Тот день, о котором повествует герой, был, по его собственному мнению, удачен — «в карцер не посадили, на Соцгородок (работа зимой в голом поле) бригаду не выгнали, в обед он закосил кашу (получил лишнюю порцию), бригадир хорошо закрыл процентовку (система оценки лагерного труда), стену Шухов клал весело, с ножовкой на шмоне не попался, подработал ве­чером у Цезаря и табачку купил. И не заболел, перемогся.

Прошел день, ничем не омраченный, почти счастливый.

Таких дней в его сроке от звонка до звонка было три тысячи шестьсот пятьдесят три.

Из-за високосных годов — три дня лишних набавлялось...».
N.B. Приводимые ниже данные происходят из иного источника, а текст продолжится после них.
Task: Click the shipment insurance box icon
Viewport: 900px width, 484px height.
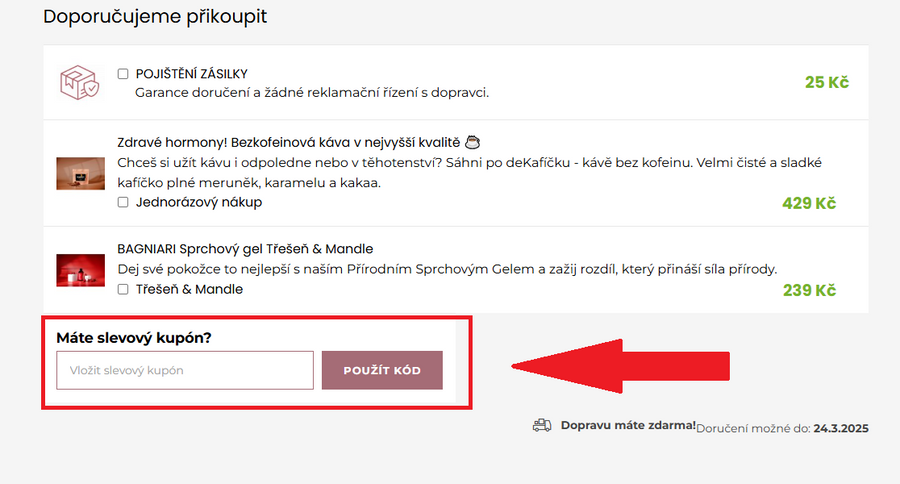Action: click(x=79, y=83)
Лекция 8. ШАЛАМОВ Варлам Тихонович [18 июня (1 июля) 1907, Вологда — 17 января 1982, Москва], прозаик, поэт, автор знаменитых «Колымских рассказов», одного из самых поразительных художественных документов 20 века, ставших обвинительным актом советскому тоталитарному режиму, один из первооткрывателей лагерной темы. Уникальный голос Шаламова прозвучал как свидетельство трагического опыта послереволюционной советской истории и краха гуманистических идей прошлого столетия, завещанных классической русской литературой.